Maybe Thomas is the only one of us who actually recognizes what the good news really is. We need to see Jesus’ wounds because there is no resurrection withouut death. If Jesus has not died, he cannot be raised. And sometimes what we need to see more than anything else are Jesus’ wounds, because in his wounds we finally see our own. All our marks. The injustice we suffer. Our sin and brokenness. He sees it all and he testifies for our sake that it’s all real. That’s why Jesus comes among us, just to see you and me exactly as we are and still call us his beloved. Not who we pretend to be. Not the lies others tell. Not the lies we tell ourselves. Jesus sees through all of it, and he wants us to see that there’s not a single thing about us that he doesn’t willingly, gladly take upon himself, because this is what love does. We have died with Jesus on the cross, so that we will be resurrected with him, and Jesus always has the last word. He has overcome our suffering with his suffering and put our death to death.

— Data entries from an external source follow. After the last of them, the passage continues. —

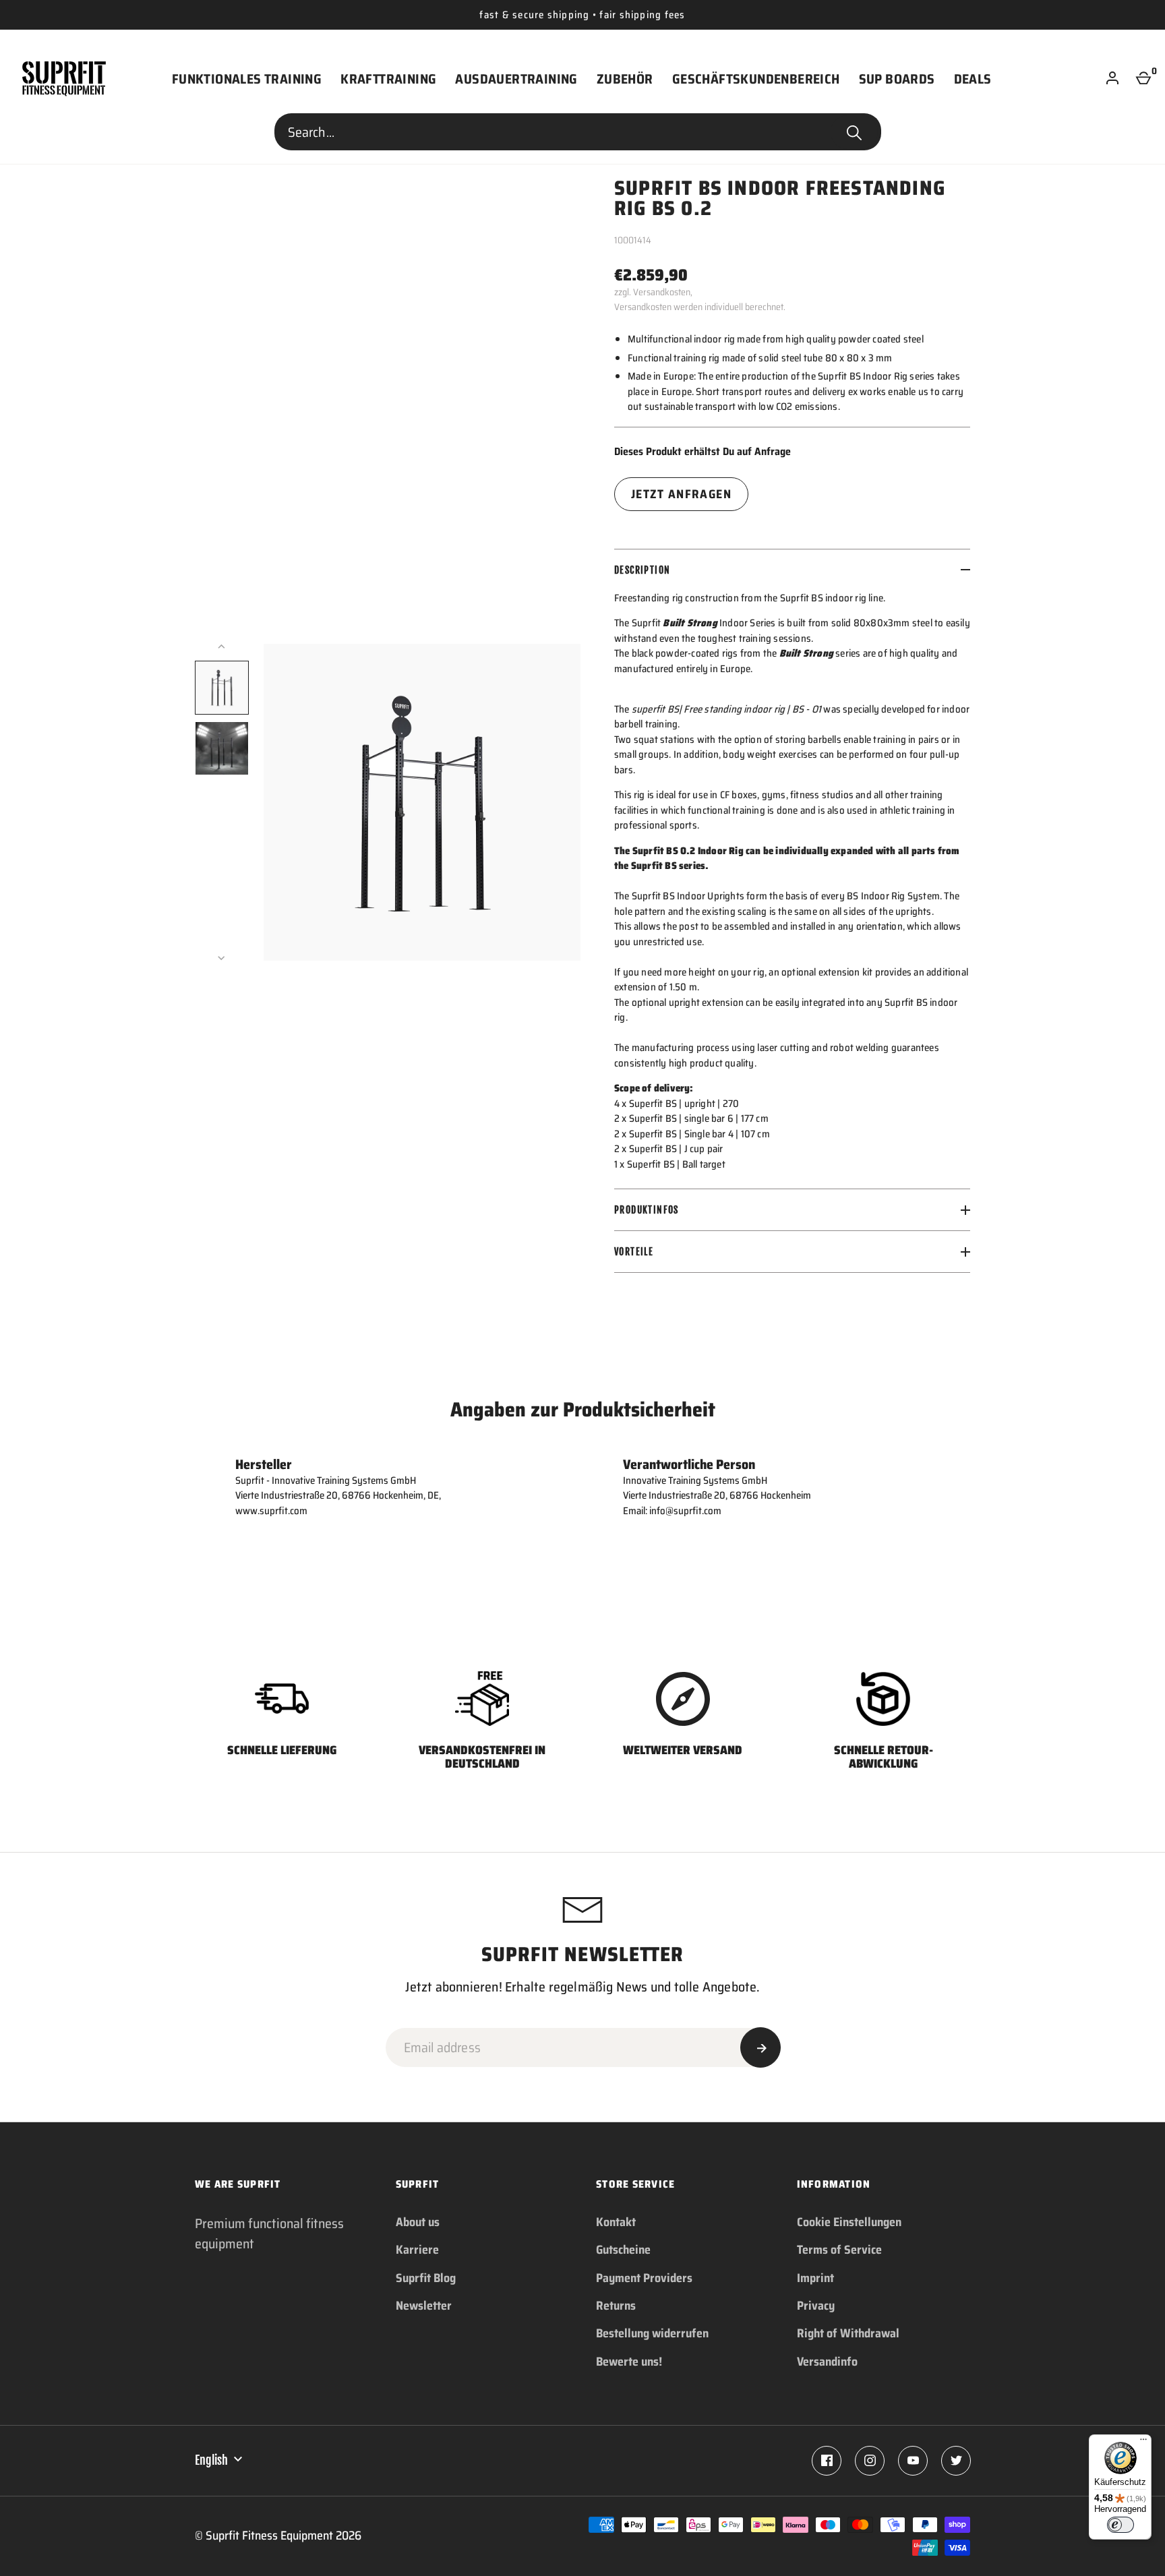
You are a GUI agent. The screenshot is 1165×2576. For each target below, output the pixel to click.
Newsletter (424, 2305)
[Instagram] (870, 2461)
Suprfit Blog (426, 2278)
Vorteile (633, 1251)
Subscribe (760, 2047)
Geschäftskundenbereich (756, 79)
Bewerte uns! (629, 2361)
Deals (973, 79)
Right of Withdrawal (848, 2333)
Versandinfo (827, 2361)
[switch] (1120, 2525)
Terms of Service (839, 2249)
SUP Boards (897, 79)
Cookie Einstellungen (849, 2222)
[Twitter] (956, 2461)
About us (418, 2222)
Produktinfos (646, 1210)
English (211, 2460)
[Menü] (1143, 2442)
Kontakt (616, 2222)
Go (854, 132)
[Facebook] (826, 2461)
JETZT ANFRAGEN (681, 494)
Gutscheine (623, 2249)
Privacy (816, 2305)
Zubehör (625, 79)
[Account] (1112, 79)
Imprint (815, 2278)
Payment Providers (644, 2278)
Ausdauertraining (516, 79)
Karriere (417, 2249)
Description (642, 570)
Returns (616, 2305)
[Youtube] (913, 2461)
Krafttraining (388, 79)
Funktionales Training (247, 79)
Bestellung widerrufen (652, 2333)
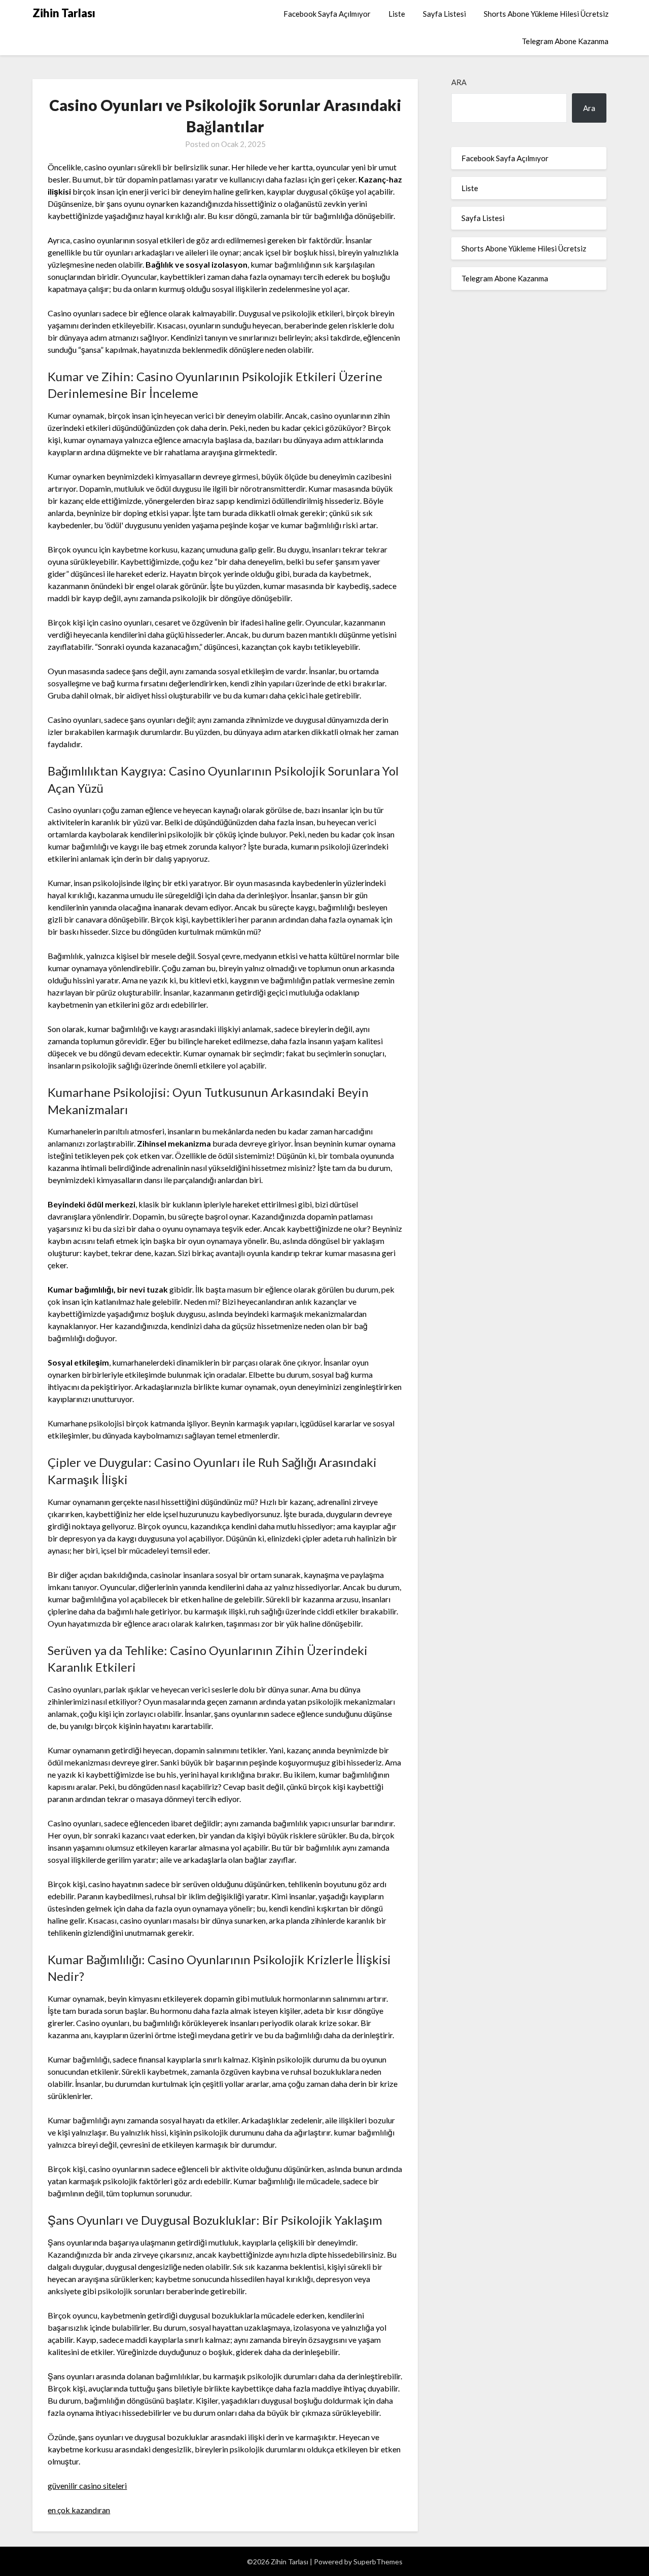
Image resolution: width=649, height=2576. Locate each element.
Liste (396, 13)
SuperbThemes (378, 2561)
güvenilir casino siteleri (87, 2485)
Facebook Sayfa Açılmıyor (327, 13)
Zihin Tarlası (63, 13)
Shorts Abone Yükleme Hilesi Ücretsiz (546, 13)
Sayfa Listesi (444, 13)
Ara (458, 82)
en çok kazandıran (79, 2510)
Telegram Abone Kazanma (565, 41)
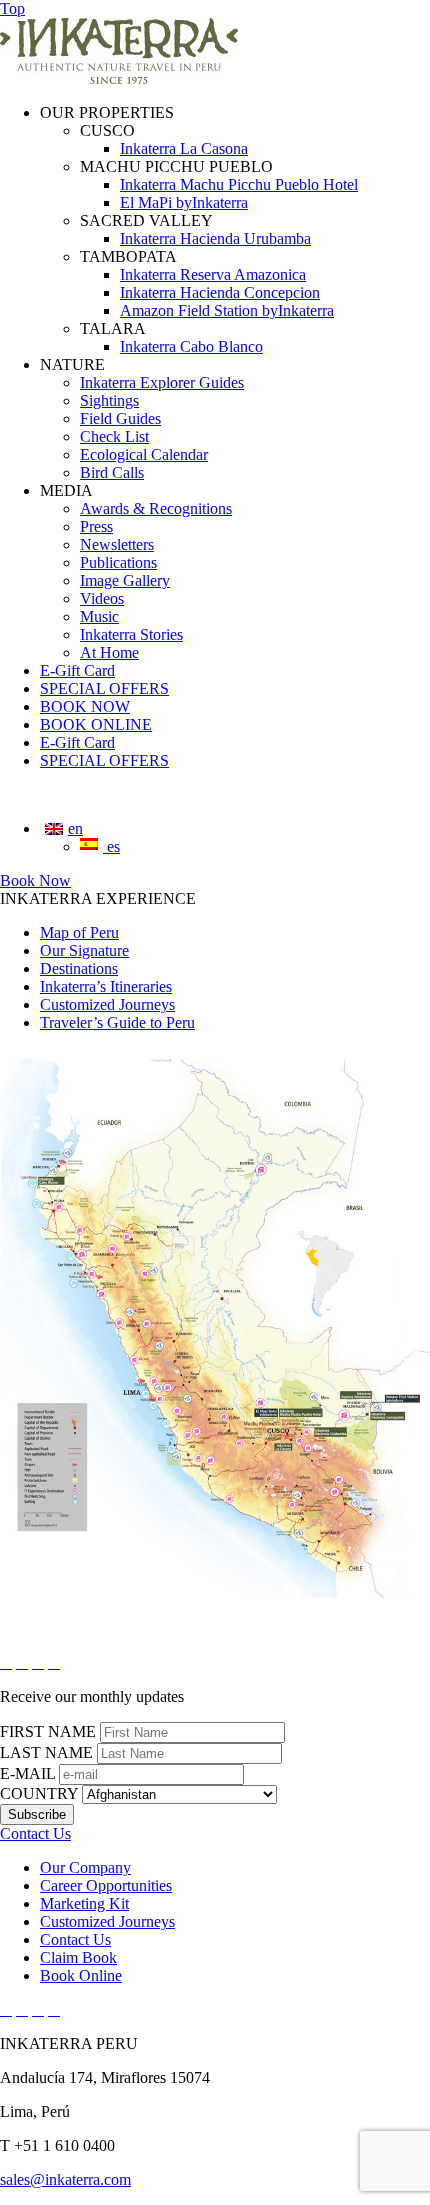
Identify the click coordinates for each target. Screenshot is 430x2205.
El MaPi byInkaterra (184, 202)
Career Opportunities (106, 1885)
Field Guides (120, 418)
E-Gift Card (77, 670)
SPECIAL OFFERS (104, 688)
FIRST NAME (48, 1731)
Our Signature (84, 950)
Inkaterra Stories (131, 634)
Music (99, 616)
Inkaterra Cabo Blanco (191, 346)
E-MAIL (27, 1773)
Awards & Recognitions (156, 508)
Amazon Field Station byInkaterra (227, 310)
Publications (118, 562)
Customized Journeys (107, 1004)
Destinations (79, 968)
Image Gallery (125, 580)
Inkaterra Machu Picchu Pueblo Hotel (239, 184)
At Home (109, 652)
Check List (114, 436)
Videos (102, 598)
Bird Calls (112, 472)
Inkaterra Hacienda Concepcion (220, 292)
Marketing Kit (84, 1903)
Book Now (35, 880)
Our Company (85, 1867)
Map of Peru (79, 932)
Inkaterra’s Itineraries (106, 986)
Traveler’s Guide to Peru (117, 1022)
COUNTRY (39, 1793)
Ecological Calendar (144, 454)
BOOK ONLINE (96, 724)
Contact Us (75, 1939)
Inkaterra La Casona (184, 148)
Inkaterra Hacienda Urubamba (215, 238)
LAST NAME (46, 1752)
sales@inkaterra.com (65, 2179)
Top (12, 8)
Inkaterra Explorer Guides (162, 382)
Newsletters (117, 544)
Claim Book (78, 1957)
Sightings (109, 400)
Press (96, 526)
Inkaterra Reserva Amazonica (213, 274)
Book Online (81, 1975)
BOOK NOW (85, 706)
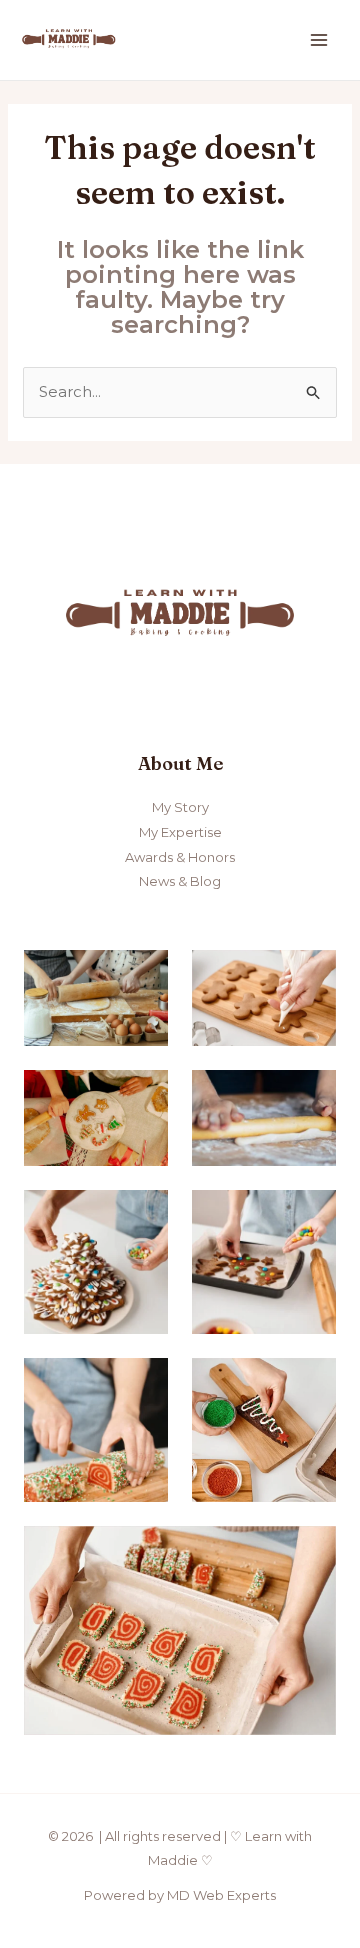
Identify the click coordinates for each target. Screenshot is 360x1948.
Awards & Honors (180, 857)
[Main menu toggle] (319, 40)
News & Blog (180, 881)
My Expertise (180, 832)
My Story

Even still, Jesus knows we don’t understand suffering or death. He knows we don’t understand why there is no justice, let alone how we perpetuate that. But he gives us faith to know that this is the God who brings life out of death. He gives us hope, and hope has real power. Hope doesn’t mean wishful thinking or anemic prayers for peace. No, Jesus said he came not to bring peace but a sword. Our hope is that piercing sword that speaks truth to power. Hope sees God making a way in spite of all evidence to the contrary. Hope tells us that we are truly Jesus’ disciples even when others say we’re not. Hope tells us that we’re undermining hatred and injustice in ways we don’t realize, even when it doesn’t look like it. Jesus tells us “Blessed are those who have not seen and yet have come to believe,” and he’s right. Hope tells us that evem suffering and death can be a gift of God that defies the power of the world. It happened, and no one can ever take that away from you. Thank God – that’s why Jesus is so ready to come and show Thomas and everyone else (it’s not actually just for Thomas’ sake!) his broken body, because not even broken bodies can overwhelm the hope that Jesus has ordained us to bear before the world.

But it’s a strange call. We’re the ones made and called to see death when others can’t or won’t face it. We’re the ones who show our broken bodies to others as our testimony. It’s the only way anyone will ever see that nothing and no one is beyond God’s reach. And that’s what they need to know about God more than anything else. That’s truth. This ministry is the cross we bear, not by choice, but by being chosen. But it’s never, ever a lonely call – we bear it with each other as the body of Christ. It’s funny when you think about it. Christ’s body bears wounds. You can’t be Christ’s body without bearing a few choice wounds yourself. I guess we should have figured that out already. But in your wounds, others will finally see their own, and by this they will know they’re seen by God. So it goes for Jesus, so it goes for us, so it goes for everyone else. Therefore, peace be with you. As the Father has sent me, so I send you. Amen.